WORK ITEM
From the line with "Click statmuse watermark" to the line with "Bookmark the camera specifications tweet", retype each line exactly as it stands in the records below, but skip the pictures.

RECORD EXTRACTS

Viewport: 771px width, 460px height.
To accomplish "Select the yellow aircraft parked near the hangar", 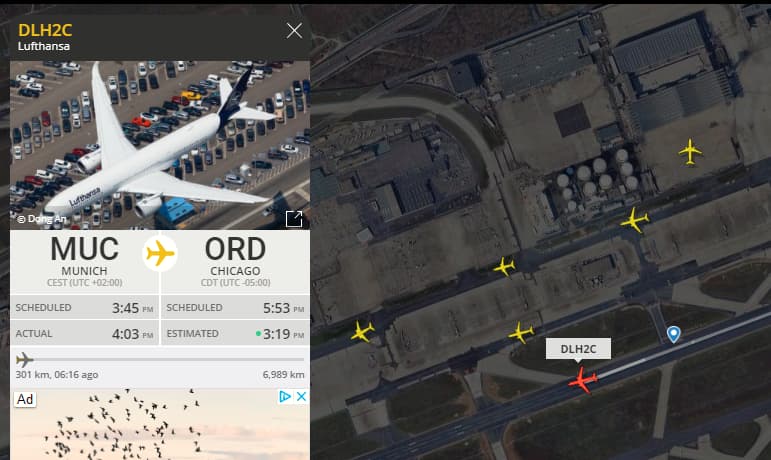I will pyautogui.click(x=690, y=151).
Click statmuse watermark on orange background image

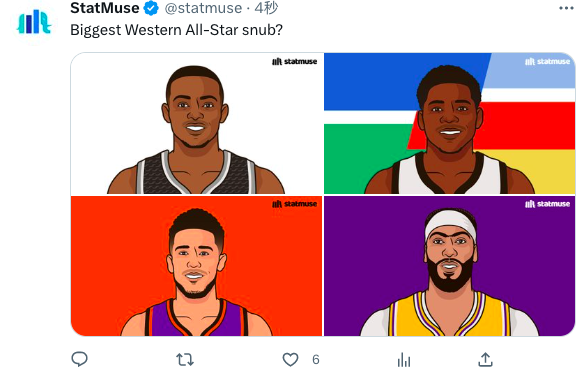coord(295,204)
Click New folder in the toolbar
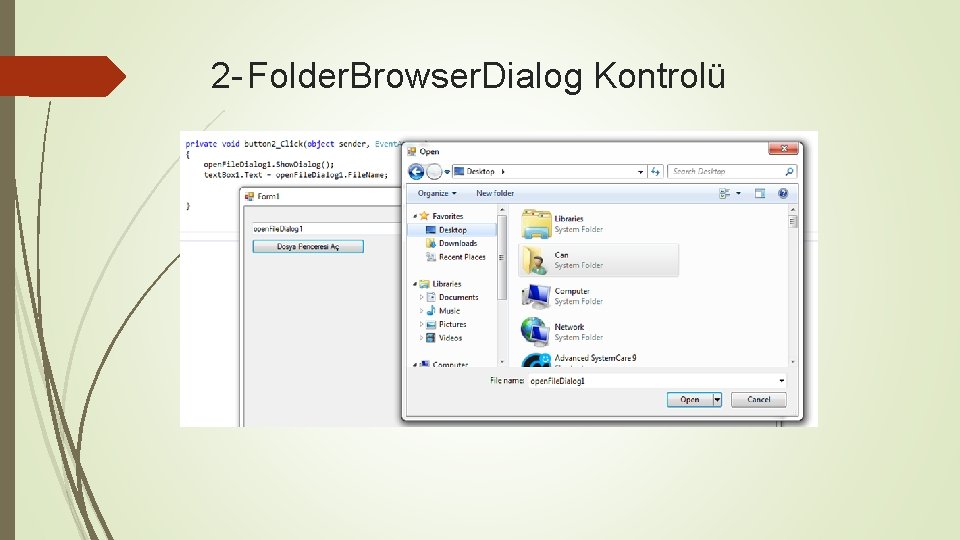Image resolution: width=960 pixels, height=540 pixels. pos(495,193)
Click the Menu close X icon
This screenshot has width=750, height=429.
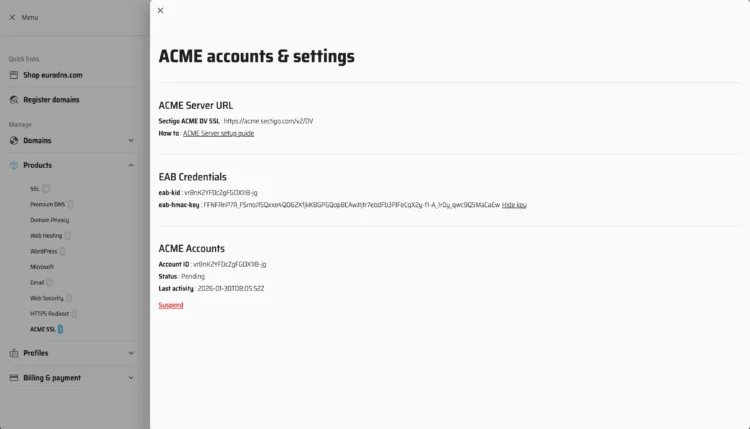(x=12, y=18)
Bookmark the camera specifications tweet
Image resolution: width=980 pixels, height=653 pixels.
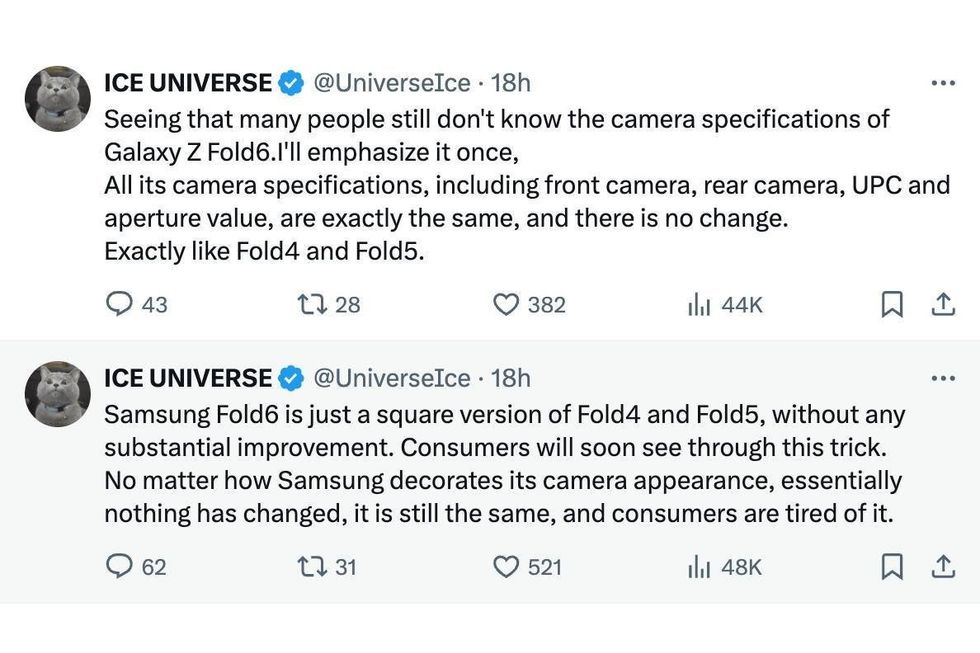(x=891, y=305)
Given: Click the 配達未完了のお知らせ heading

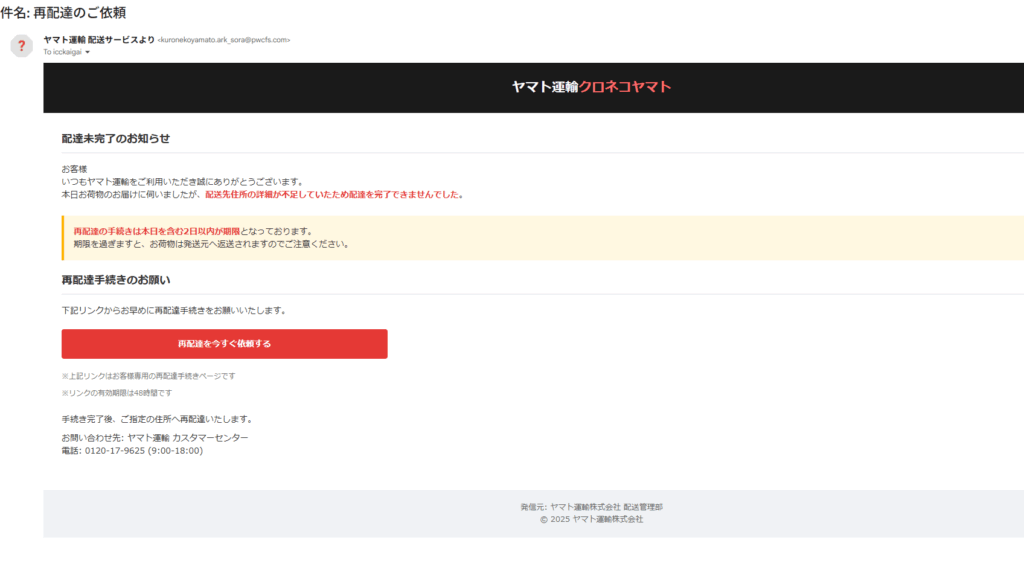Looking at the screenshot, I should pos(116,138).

--

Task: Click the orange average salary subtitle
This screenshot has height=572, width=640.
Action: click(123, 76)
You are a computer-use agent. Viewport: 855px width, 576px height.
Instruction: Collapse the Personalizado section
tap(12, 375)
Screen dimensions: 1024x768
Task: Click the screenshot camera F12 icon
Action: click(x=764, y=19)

---

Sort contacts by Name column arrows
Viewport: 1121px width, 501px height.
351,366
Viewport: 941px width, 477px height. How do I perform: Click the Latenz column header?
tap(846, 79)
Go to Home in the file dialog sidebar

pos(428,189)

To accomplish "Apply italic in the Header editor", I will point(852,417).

TASK OUTPUT
Click statmuse watermark on orange background image

coord(295,204)
Click New folder in the toolbar
Image resolution: width=960 pixels, height=540 pixels. pos(495,193)
Click the Menu close X icon
This screenshot has width=750, height=429.
(x=12, y=18)
Bookmark the camera specifications tweet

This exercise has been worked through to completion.